1 The quotation in the title is from The
Letters of the Earl of Chesterfield to his Son (Vol. 2,
133, qtd. in Porter and Hall's The Facts of Life
19).
2 Approaches to the literary
significance of the Juvenilia and of the relationship
between Austen's Juvenilia and her later works vary. My
argument contrasts to those below insofar as I see a closer
link between the published and the unpublished writings
than most critics and I interpret them as more politically
charged—indeed, as significantly so—than most
other readers. For example, Lord David Cecil called them
"squibs and skits of the light literature of the day" (qtd.

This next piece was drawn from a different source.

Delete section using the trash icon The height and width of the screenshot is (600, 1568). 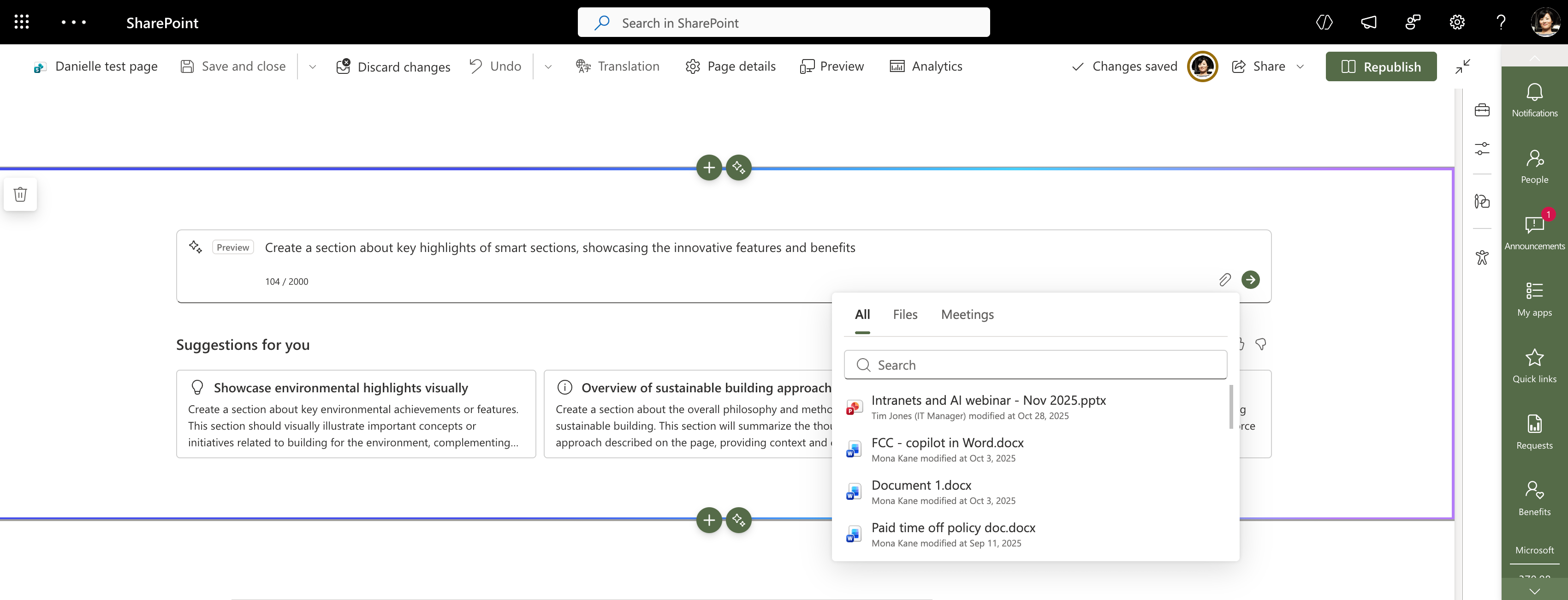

in Doody xxiii); Doody argues that Austen had to control
her exuberance in her later texts: "She could not laugh so
loudly in the later works. She could not be wild as
she had been in the notebook Volumes. She had to become
genteel, and act like a lady" (xxxviii). Sometimes they are
read as insights into Austen's life: biographer Jon Spence
argues that the Juvenilia provide a rich source of
knowledge about Austen's young life, especially because
"there is no conventional source of personal information
about her [. . .] between the ages of eleven and twenty"
(ix-x). Often critics read them as a precursor, a key, to
the published works: "The juvenilia are precocious and
sometimes amusing but they are by no means brilliant. . . .
They are chiefly interesting in illuminating . . . Austen's
first struggles to find a literary voice of her own"
(Halperin 30). The Juvenilia Press focuses on the "concept
of 'play,'" which "allows one both to avoid the implied
teleology of apprenticeship and to approach juvenilia on
their own terms" (Robertson 293). My own point of view is
closest to that of Claudia Johnson's, especially insofar as
she argues that "Austen treats conventions not as sterile
devices, but as structures of human possibilities which
evolve from specific social and political situations [. .
.]" (52). Johnson does not discuss the role of crime in the
Juvenilia in the same detail as I do.
3 Brian Southam argues that in "Lesley
Castle," "singly the letters are quite successful, but as a
whole the work lacks unity" (32).
4 Margaret A. Doody has written persuasively
on the importance of the Juvenilia as texts in themselves
and not as the works of an apprentice: "Jane Austen was not
a child as a writer when she wrote these early
pieces. She possessed a sophistication rarely matched
in viewing and using her own medium [. . . ]" (xxxv).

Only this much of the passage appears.